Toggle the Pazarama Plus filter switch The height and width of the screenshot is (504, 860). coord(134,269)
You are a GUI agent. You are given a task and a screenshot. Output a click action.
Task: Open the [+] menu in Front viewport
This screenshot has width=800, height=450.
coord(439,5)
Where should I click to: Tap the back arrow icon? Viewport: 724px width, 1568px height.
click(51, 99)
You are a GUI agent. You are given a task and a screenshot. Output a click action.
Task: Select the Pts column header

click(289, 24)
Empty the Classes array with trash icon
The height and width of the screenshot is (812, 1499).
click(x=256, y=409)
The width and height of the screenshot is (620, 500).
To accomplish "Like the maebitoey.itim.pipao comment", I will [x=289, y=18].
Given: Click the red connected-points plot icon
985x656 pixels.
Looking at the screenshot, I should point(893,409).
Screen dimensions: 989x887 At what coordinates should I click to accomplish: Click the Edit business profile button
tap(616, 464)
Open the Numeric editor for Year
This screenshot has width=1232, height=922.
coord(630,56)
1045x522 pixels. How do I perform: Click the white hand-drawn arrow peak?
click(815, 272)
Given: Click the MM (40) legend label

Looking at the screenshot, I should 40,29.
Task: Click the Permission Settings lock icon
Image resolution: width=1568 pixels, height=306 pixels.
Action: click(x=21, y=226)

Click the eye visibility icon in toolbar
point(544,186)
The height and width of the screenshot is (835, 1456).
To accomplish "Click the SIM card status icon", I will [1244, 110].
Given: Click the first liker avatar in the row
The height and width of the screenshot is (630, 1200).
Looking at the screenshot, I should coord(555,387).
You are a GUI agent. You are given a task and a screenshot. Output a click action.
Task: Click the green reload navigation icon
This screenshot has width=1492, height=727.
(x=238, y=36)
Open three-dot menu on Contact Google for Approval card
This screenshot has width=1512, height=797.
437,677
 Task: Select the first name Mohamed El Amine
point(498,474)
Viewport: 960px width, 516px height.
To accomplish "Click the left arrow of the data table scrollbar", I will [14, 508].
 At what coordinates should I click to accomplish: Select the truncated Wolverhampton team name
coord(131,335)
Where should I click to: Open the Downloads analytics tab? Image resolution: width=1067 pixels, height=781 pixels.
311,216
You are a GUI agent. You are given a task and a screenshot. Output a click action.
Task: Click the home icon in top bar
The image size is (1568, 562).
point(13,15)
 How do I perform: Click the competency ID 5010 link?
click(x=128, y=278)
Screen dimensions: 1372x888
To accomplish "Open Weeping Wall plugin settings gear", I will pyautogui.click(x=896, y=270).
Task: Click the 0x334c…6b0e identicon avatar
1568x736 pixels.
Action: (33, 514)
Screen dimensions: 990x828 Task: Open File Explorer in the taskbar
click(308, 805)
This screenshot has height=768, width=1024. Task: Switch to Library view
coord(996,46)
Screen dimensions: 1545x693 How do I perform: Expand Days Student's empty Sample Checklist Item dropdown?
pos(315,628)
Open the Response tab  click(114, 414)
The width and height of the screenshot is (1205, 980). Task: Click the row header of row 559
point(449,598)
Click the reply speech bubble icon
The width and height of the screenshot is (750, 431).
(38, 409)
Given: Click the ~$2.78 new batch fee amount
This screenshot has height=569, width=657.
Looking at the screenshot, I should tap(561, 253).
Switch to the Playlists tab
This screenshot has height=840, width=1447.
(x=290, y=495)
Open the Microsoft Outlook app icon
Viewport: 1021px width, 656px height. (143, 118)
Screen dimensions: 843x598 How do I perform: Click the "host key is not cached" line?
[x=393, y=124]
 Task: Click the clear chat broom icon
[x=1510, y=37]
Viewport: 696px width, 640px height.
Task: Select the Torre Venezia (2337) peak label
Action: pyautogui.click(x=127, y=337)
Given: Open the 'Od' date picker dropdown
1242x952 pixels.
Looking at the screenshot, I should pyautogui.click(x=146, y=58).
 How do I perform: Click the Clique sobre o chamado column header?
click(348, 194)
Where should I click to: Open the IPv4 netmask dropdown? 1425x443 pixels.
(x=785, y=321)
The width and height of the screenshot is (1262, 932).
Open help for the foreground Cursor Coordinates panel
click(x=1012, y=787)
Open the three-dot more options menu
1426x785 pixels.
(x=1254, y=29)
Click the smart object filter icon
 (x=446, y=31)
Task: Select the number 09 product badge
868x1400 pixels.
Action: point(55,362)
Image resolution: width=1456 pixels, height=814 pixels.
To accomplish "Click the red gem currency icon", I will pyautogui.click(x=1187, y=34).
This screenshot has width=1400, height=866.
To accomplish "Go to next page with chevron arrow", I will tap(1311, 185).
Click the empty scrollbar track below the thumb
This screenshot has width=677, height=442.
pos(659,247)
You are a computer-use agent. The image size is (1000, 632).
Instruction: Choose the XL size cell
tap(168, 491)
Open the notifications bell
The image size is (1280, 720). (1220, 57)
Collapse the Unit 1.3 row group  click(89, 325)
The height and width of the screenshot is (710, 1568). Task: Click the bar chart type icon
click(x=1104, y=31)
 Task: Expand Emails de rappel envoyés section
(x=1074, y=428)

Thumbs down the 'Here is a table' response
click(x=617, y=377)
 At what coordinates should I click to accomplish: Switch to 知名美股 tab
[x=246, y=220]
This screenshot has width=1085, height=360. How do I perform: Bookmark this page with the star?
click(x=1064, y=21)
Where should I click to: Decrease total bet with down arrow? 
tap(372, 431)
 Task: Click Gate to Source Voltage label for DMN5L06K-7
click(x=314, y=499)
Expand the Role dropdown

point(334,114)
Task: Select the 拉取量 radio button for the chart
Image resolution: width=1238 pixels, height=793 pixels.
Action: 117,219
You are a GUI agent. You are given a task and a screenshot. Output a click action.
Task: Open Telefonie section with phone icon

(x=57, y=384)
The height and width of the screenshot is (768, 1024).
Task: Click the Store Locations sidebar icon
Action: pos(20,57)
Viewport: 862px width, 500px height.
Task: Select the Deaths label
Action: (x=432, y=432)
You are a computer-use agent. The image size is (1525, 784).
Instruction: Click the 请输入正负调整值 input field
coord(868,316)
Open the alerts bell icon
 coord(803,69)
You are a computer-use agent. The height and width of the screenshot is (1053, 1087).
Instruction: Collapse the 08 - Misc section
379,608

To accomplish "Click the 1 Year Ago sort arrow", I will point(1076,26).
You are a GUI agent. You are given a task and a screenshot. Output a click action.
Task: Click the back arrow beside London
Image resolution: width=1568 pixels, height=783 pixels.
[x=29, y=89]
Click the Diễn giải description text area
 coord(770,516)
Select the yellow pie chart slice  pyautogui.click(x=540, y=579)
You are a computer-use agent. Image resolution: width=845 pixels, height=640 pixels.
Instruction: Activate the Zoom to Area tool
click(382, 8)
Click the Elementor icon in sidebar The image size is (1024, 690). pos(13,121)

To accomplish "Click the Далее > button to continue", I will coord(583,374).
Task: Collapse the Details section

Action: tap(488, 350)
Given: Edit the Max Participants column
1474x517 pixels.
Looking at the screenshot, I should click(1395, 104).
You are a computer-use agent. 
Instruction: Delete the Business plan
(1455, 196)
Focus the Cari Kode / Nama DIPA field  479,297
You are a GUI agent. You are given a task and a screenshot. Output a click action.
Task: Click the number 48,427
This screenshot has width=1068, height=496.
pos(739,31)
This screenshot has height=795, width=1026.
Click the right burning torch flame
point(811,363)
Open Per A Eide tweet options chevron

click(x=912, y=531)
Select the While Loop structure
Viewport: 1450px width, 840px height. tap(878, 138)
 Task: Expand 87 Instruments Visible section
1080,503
- - - -
WORK TO COMPLETE
Rewrite the lines above, swapping "GUI agent" for "UI agent" and leaving everything else untouched.

ANSWER TO THE EXERCISE
Toggle the Pazarama Plus filter switch The height and width of the screenshot is (504, 860). coord(134,269)
You are a UI agent. You are given a task and a screenshot. Output a click action.
Task: Open the [+] menu in Front viewport
This screenshot has width=800, height=450.
coord(439,5)
Where should I click to: Tap the back arrow icon? Viewport: 724px width, 1568px height.
click(51, 99)
You are a UI agent. You are given a task and a screenshot. Output a click action.
Task: Select the Pts column header

click(289, 24)
Empty the Classes array with trash icon
The height and width of the screenshot is (812, 1499).
click(x=256, y=409)
The width and height of the screenshot is (620, 500).
To accomplish "Like the maebitoey.itim.pipao comment", I will [x=289, y=18].
Given: Click the red connected-points plot icon
985x656 pixels.
Looking at the screenshot, I should point(893,409).
Screen dimensions: 989x887 At what coordinates should I click to accomplish: Click the Edit business profile button
tap(616, 464)
Open the Numeric editor for Year
This screenshot has width=1232, height=922.
coord(630,56)
1045x522 pixels. How do I perform: Click the white hand-drawn arrow peak?
click(815, 272)
Given: Click the MM (40) legend label

Looking at the screenshot, I should 40,29.
Task: Click the Permission Settings lock icon
Image resolution: width=1568 pixels, height=306 pixels.
Action: click(x=21, y=226)

Click the eye visibility icon in toolbar
point(544,186)
The height and width of the screenshot is (835, 1456).
To accomplish "Click the SIM card status icon", I will [1244, 110].
Given: Click the first liker avatar in the row
The height and width of the screenshot is (630, 1200).
Looking at the screenshot, I should coord(555,387).
You are a UI agent. You are given a task and a screenshot. Output a click action.
Task: Click the green reload navigation icon
This screenshot has width=1492, height=727.
(x=238, y=36)
Open three-dot menu on Contact Google for Approval card
This screenshot has width=1512, height=797.
437,677
 Task: Select the first name Mohamed El Amine
point(498,474)
Viewport: 960px width, 516px height.
To accomplish "Click the left arrow of the data table scrollbar", I will [14, 508].
 At what coordinates should I click to accomplish: Select the truncated Wolverhampton team name
coord(131,335)
Where should I click to: Open the Downloads analytics tab? Image resolution: width=1067 pixels, height=781 pixels.
311,216
You are a UI agent. You are given a task and a screenshot. Output a click action.
Task: Click the home icon in top bar
The image size is (1568, 562).
point(13,15)
 How do I perform: Click the competency ID 5010 link?
click(x=128, y=278)
Screen dimensions: 1372x888
To accomplish "Open Weeping Wall plugin settings gear", I will pyautogui.click(x=896, y=270).
Task: Click the 0x334c…6b0e identicon avatar
1568x736 pixels.
Action: (33, 514)
Screen dimensions: 990x828 Task: Open File Explorer in the taskbar
click(308, 805)
This screenshot has height=768, width=1024. Task: Switch to Library view
coord(996,46)
Screen dimensions: 1545x693 How do I perform: Expand Days Student's empty Sample Checklist Item dropdown?
pos(315,628)
Open the Response tab  click(114, 414)
The width and height of the screenshot is (1205, 980). Task: Click the row header of row 559
point(449,598)
Click the reply speech bubble icon
The width and height of the screenshot is (750, 431).
(38, 409)
Given: Click the ~$2.78 new batch fee amount
This screenshot has height=569, width=657.
Looking at the screenshot, I should tap(561, 253).
Switch to the Playlists tab
This screenshot has height=840, width=1447.
(x=290, y=495)
Open the Microsoft Outlook app icon
Viewport: 1021px width, 656px height. (143, 118)
Screen dimensions: 843x598 How do I perform: Click the "host key is not cached" line?
[x=393, y=124]
 Task: Click the clear chat broom icon
[x=1510, y=37]
Viewport: 696px width, 640px height.
Task: Select the Torre Venezia (2337) peak label
Action: pyautogui.click(x=127, y=337)
Given: Open the 'Od' date picker dropdown
1242x952 pixels.
Looking at the screenshot, I should pyautogui.click(x=146, y=58).
 How do I perform: Click the Clique sobre o chamado column header?
click(348, 194)
Where should I click to: Open the IPv4 netmask dropdown? 1425x443 pixels.
(x=785, y=321)
The width and height of the screenshot is (1262, 932).
Open help for the foreground Cursor Coordinates panel
click(x=1012, y=787)
Open the three-dot more options menu
1426x785 pixels.
(x=1254, y=29)
Click the smart object filter icon
 (x=446, y=31)
Task: Select the number 09 product badge
868x1400 pixels.
Action: point(55,362)
Image resolution: width=1456 pixels, height=814 pixels.
To accomplish "Click the red gem currency icon", I will pyautogui.click(x=1187, y=34).
This screenshot has width=1400, height=866.
To accomplish "Go to next page with chevron arrow", I will tap(1311, 185).
Click the empty scrollbar track below the thumb
This screenshot has width=677, height=442.
pos(659,247)
You are a computer-use agent. The image size is (1000, 632).
Instruction: Choose the XL size cell
tap(168, 491)
Open the notifications bell
The image size is (1280, 720). (1220, 57)
Collapse the Unit 1.3 row group  click(89, 325)
The height and width of the screenshot is (710, 1568). Task: Click the bar chart type icon
click(x=1104, y=31)
 Task: Expand Emails de rappel envoyés section
(x=1074, y=428)

Thumbs down the 'Here is a table' response
click(x=617, y=377)
 At what coordinates should I click to accomplish: Switch to 知名美股 tab
[x=246, y=220]
This screenshot has width=1085, height=360. How do I perform: Bookmark this page with the star?
click(x=1064, y=21)
Where should I click to: Decrease total bet with down arrow? 
tap(372, 431)
 Task: Click Gate to Source Voltage label for DMN5L06K-7
click(x=314, y=499)
Expand the Role dropdown

point(334,114)
Task: Select the 拉取量 radio button for the chart
Image resolution: width=1238 pixels, height=793 pixels.
Action: 117,219
You are a UI agent. You are given a task and a screenshot. Output a click action.
Task: Open Telefonie section with phone icon

(x=57, y=384)
The height and width of the screenshot is (768, 1024).
Task: Click the Store Locations sidebar icon
Action: pos(20,57)
Viewport: 862px width, 500px height.
Task: Select the Deaths label
Action: (x=432, y=432)
You are a computer-use agent. The image size is (1525, 784).
Instruction: Click the 请输入正负调整值 input field
coord(868,316)
Open the alerts bell icon
 coord(803,69)
You are a computer-use agent. The height and width of the screenshot is (1053, 1087).
Instruction: Collapse the 08 - Misc section
379,608

To accomplish "Click the 1 Year Ago sort arrow", I will point(1076,26).
You are a UI agent. You are given a task and a screenshot. Output a click action.
Task: Click the back arrow beside London
Image resolution: width=1568 pixels, height=783 pixels.
[x=29, y=89]
Click the Diễn giải description text area
 coord(770,516)
Select the yellow pie chart slice  pyautogui.click(x=540, y=579)
You are a computer-use agent. Image resolution: width=845 pixels, height=640 pixels.
Instruction: Activate the Zoom to Area tool
click(382, 8)
Click the Elementor icon in sidebar The image size is (1024, 690). pos(13,121)

To accomplish "Click the Далее > button to continue", I will coord(583,374).
Task: Collapse the Details section

Action: tap(488, 350)
Given: Edit the Max Participants column
1474x517 pixels.
Looking at the screenshot, I should click(1395, 104).
You are a computer-use agent. 
Instruction: Delete the Business plan
(1455, 196)
Focus the Cari Kode / Nama DIPA field  479,297
You are a UI agent. You are given a task and a screenshot. Output a click action.
Task: Click the number 48,427
This screenshot has width=1068, height=496.
pos(739,31)
This screenshot has height=795, width=1026.
Click the right burning torch flame
point(811,363)
Open Per A Eide tweet options chevron

click(x=912, y=531)
Select the While Loop structure
Viewport: 1450px width, 840px height. tap(878, 138)
 Task: Expand 87 Instruments Visible section
1080,503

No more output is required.